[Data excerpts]
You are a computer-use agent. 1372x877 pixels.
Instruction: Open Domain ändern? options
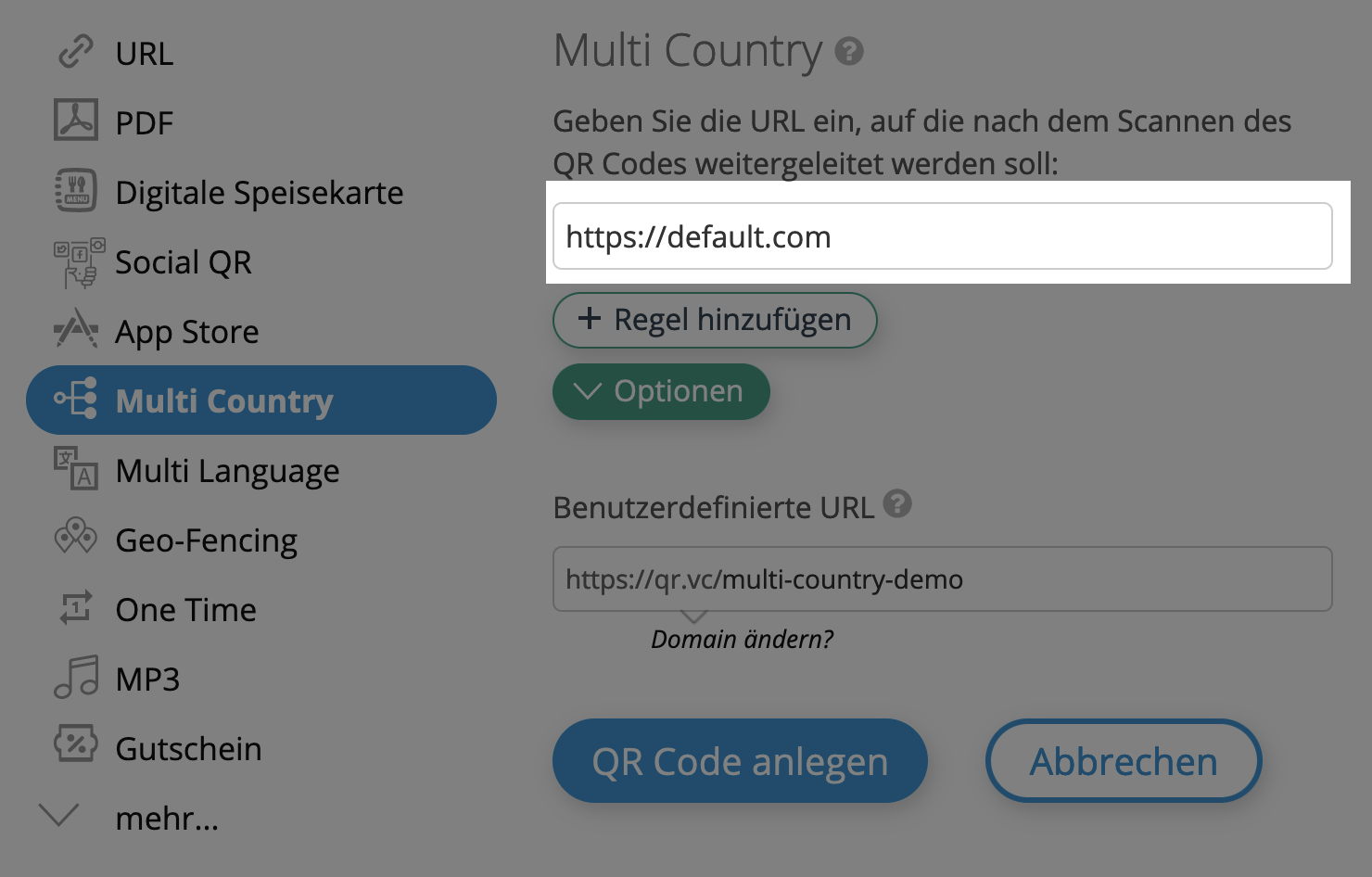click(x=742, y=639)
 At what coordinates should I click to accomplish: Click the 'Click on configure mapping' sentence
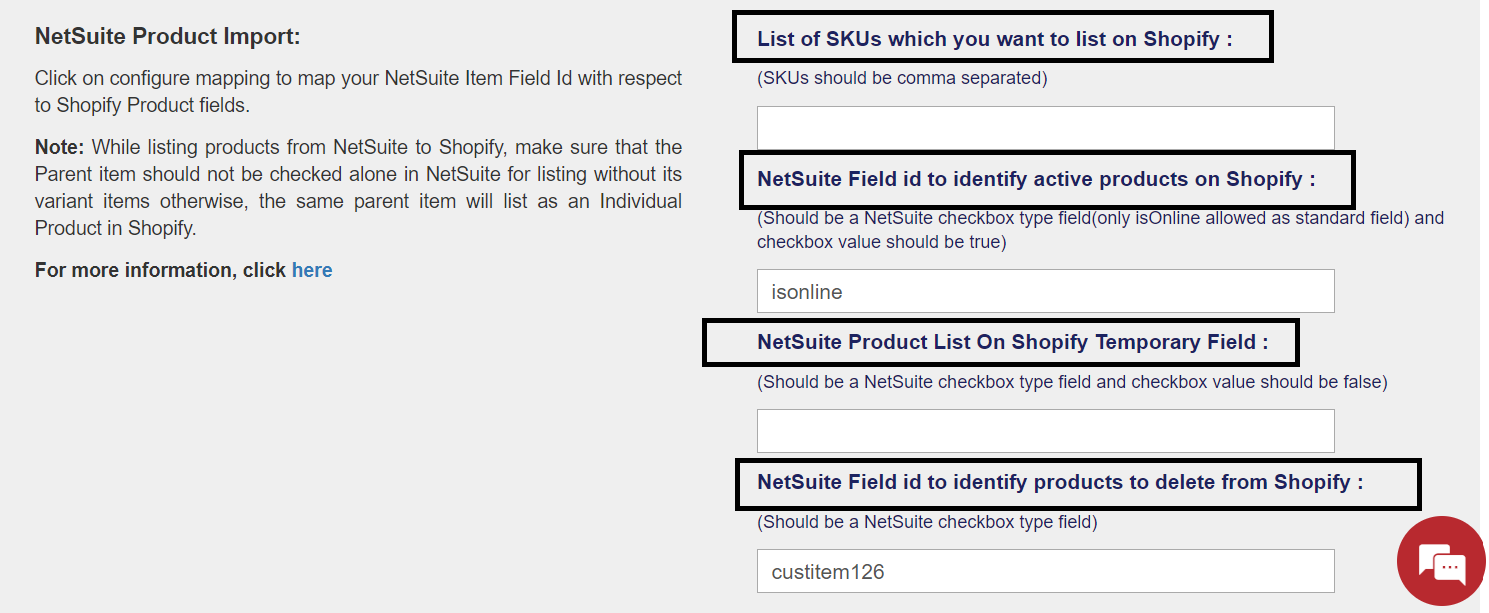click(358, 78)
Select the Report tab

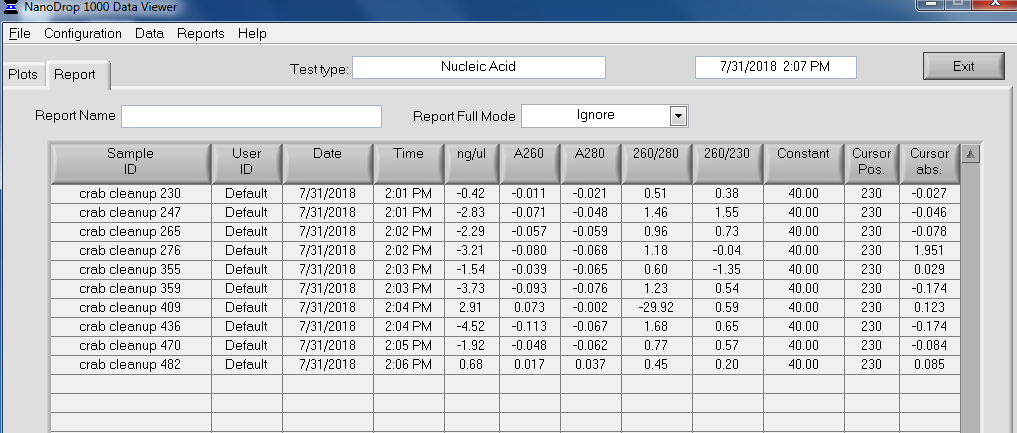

PROBLEM DESCRIPTION —
Reproduce every line of the data above, exactly as it stands, but not the pictures.

YOUR SOLUTION —
You are a computer-use agent. 1372x877 pixels.
Instruction: Open Domain ändern? options
click(x=742, y=639)
 At what coordinates should I click to accomplish: Click the 'Click on configure mapping' sentence
click(358, 78)
Select the Report tab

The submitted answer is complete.